The first Basel Mission girls’ school on the Gold Coast was founded in the grounds of Christiansborg in 1843 by Catherine Elisabeth Mulgrave (known after her marriage to the German philologist Johannes Zimmermann as Catherine Mulgrave-Zimmermann).

Born “Gewe” in Luanda to an Angolan prince and a Christian Euro-African woman called Sophina, Catherine was enslaved and despatched as cargo on a slave ship bound for the Caribbean in 1833. When the ship was wrecked off the coast of Jamaica she escaped and was eventually rebaptised by the English colonial governor of Jamaica, the Earl of Mulgrave.

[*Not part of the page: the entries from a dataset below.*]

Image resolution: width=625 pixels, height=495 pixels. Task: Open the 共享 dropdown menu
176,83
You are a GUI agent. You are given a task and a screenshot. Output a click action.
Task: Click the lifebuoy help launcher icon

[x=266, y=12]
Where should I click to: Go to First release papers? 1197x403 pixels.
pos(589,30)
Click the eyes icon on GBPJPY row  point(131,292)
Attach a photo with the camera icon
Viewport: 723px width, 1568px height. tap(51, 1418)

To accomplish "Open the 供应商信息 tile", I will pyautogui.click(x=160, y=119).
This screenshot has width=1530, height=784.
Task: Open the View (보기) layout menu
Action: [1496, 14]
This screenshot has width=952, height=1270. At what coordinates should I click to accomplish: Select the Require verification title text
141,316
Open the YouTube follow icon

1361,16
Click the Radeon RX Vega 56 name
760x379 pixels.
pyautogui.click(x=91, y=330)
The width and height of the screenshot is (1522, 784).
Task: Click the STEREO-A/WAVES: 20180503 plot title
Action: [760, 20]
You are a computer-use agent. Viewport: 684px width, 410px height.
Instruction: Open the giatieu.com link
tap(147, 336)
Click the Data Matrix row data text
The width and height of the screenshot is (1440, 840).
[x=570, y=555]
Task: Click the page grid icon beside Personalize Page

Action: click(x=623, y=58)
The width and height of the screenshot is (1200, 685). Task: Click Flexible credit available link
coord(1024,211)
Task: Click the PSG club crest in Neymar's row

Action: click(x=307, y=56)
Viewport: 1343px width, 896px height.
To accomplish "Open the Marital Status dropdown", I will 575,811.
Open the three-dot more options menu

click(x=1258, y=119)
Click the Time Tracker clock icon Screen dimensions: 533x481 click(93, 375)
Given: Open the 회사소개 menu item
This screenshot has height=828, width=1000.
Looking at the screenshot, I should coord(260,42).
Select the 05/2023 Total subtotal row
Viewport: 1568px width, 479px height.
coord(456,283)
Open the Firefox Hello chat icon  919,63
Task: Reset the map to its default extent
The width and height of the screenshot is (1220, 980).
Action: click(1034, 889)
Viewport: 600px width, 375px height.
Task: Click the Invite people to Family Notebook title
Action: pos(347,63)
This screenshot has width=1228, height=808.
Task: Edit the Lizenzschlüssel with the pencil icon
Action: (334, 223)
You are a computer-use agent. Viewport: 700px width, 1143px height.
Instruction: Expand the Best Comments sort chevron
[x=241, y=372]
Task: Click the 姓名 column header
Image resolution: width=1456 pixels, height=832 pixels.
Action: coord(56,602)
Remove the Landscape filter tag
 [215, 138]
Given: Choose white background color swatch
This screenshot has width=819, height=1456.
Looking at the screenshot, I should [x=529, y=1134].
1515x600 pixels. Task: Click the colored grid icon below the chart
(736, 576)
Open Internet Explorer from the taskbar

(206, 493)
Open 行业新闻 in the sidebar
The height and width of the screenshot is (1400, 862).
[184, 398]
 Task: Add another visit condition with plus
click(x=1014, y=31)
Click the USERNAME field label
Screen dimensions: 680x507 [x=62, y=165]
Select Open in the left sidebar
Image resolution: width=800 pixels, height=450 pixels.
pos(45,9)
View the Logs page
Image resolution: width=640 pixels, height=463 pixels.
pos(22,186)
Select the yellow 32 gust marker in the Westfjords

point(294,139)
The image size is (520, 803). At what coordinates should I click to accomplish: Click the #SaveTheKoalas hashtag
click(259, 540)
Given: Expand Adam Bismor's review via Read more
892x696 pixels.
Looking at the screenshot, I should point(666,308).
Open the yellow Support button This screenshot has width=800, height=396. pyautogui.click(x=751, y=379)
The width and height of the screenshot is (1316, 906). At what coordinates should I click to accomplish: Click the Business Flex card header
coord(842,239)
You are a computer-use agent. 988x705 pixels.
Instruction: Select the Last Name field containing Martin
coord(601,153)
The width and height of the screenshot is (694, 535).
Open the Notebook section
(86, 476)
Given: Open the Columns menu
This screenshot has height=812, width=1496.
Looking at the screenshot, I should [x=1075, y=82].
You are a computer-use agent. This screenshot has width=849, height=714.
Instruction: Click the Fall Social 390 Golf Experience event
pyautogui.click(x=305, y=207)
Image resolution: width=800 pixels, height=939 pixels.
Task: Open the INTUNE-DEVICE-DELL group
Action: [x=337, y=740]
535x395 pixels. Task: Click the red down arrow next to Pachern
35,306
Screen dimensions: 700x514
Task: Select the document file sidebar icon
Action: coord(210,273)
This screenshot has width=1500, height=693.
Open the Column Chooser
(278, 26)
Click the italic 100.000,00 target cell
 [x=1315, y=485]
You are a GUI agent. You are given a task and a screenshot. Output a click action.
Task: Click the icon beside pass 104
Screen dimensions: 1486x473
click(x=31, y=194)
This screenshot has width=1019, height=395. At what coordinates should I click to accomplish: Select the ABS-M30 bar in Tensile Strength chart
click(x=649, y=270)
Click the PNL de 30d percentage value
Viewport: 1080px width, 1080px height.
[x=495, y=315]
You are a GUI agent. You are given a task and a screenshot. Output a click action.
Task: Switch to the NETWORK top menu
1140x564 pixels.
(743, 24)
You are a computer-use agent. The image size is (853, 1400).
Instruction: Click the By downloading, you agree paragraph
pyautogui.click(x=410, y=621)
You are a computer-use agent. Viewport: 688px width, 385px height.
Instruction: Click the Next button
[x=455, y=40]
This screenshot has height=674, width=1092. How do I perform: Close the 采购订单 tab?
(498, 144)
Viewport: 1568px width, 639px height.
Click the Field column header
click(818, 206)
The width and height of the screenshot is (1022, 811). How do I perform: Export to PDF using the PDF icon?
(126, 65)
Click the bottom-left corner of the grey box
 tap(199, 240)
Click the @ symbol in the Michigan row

She joined a party of 24 Jamaican Moravian missionaries sent to the Gold Coast in 1843 to evangelise the people. She was the first woman to work actively as a teacher in the territory of the Gold Coast, and is the symbolic mother of generations of trained and professional women in Ghana.

In 1850 the Danes sold all their Gold Coast possessions – including Christiansborg, five other forts and their plantations in the Akuapem Hills – to the British for £10,000. In 1862 the fort’s upper floors were badly damaged in an earthquake but these were rebuilt.

In 1873 it became the seat of British governance in Accra and in 1876 it became the headquarters of the colonial government of the Gold Coast when the British moved the capital from Cape Coast to Accra.

Multifaceted past

From 1890 onwards the colonial authorities used Christiansborg as a constabulary mess and psychiatric asylum. It became the seat of the colonial government again in 1902.

On 28 February 1948, three ex-servicemen who had served in the West African Frontier Force during the Second World War were shot dead by troops under British command as they marched towards Christiansborg Crossroads to demand more generous demobilisation terms from the colonialists.

The incident triggered riots and a boycott of European-manufactured goods, and was a catalyst to the burgeoning Gold Coast independence movement.

On independence in 1957 Christiansborg was renamed Government House. It continued to be the seat of governance as Ghana became a republic in 1960 and remained so through the next 50 years.

It was not until 2009 that President John Agyekum Kufuor moved the seat of the head of state from Christiansborg to the site previously known as Flagstaff House, now dominated by Jubilee House, the new, imposing building that is home to the Office of the President in Accra.